### DATA

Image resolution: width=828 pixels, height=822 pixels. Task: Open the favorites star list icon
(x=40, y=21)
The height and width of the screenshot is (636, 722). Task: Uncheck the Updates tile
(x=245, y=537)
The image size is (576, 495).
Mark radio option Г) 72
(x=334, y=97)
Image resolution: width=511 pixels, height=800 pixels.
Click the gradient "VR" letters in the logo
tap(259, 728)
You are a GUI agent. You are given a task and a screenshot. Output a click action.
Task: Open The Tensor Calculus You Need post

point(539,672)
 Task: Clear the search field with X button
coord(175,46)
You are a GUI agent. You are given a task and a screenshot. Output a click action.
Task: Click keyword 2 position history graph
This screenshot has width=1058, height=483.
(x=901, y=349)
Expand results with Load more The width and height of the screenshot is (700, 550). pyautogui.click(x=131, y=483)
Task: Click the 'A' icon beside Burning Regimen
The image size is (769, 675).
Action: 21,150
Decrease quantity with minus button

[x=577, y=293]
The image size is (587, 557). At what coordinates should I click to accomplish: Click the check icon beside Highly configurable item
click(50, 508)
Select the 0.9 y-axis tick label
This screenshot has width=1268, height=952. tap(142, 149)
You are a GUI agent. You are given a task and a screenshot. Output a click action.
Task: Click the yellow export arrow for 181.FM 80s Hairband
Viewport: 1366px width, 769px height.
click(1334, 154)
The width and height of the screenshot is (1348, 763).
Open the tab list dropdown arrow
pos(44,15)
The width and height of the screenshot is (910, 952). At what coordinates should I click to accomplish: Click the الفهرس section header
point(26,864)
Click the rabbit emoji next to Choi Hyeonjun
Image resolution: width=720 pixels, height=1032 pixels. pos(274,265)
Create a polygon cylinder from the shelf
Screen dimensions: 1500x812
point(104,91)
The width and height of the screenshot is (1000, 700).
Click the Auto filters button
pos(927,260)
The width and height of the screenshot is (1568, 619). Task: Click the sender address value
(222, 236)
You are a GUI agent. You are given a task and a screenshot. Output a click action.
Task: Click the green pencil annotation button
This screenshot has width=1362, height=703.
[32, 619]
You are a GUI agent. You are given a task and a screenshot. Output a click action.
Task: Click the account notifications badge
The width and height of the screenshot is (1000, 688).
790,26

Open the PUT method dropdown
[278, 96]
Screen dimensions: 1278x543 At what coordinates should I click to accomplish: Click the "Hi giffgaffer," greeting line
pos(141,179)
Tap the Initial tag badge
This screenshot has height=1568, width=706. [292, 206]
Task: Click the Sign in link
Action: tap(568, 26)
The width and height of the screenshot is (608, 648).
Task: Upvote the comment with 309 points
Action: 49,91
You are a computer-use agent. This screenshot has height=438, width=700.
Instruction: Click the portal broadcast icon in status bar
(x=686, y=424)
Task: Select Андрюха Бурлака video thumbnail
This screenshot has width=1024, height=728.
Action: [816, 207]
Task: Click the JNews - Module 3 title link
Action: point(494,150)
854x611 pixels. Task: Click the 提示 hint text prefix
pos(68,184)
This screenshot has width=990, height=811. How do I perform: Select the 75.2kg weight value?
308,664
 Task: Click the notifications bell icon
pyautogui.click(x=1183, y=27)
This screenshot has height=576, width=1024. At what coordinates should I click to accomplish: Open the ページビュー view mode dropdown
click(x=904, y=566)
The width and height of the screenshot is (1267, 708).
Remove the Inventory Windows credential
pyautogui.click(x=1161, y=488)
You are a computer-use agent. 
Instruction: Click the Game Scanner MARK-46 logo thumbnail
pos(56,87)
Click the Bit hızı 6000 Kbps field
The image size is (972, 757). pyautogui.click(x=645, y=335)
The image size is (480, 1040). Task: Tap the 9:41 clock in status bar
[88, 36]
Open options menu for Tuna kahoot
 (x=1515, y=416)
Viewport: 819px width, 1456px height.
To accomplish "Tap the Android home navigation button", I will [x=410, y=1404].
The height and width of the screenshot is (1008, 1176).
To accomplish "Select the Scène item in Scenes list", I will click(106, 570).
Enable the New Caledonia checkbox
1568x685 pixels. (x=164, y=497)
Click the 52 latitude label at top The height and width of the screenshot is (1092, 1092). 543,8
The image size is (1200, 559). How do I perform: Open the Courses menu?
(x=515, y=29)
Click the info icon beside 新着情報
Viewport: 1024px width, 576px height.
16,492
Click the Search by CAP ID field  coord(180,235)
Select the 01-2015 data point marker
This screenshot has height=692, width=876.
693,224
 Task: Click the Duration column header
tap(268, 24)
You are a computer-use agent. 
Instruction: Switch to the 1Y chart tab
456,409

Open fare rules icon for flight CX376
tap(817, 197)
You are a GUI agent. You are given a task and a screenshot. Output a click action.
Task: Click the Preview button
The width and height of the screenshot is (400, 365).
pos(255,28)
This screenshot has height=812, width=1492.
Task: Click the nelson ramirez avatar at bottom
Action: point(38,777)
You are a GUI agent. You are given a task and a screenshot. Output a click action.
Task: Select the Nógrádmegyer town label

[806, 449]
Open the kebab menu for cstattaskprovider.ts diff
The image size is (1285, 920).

######

**PROBLEM TO WORK ON:** Only the lines that contain the string "will" are to be copied from the records.

**EXERCISE RESULT:**
To accomplish "Tap the Android home navigation button", I will [x=410, y=1404].
To accomplish "Select the Scène item in Scenes list", I will click(106, 570).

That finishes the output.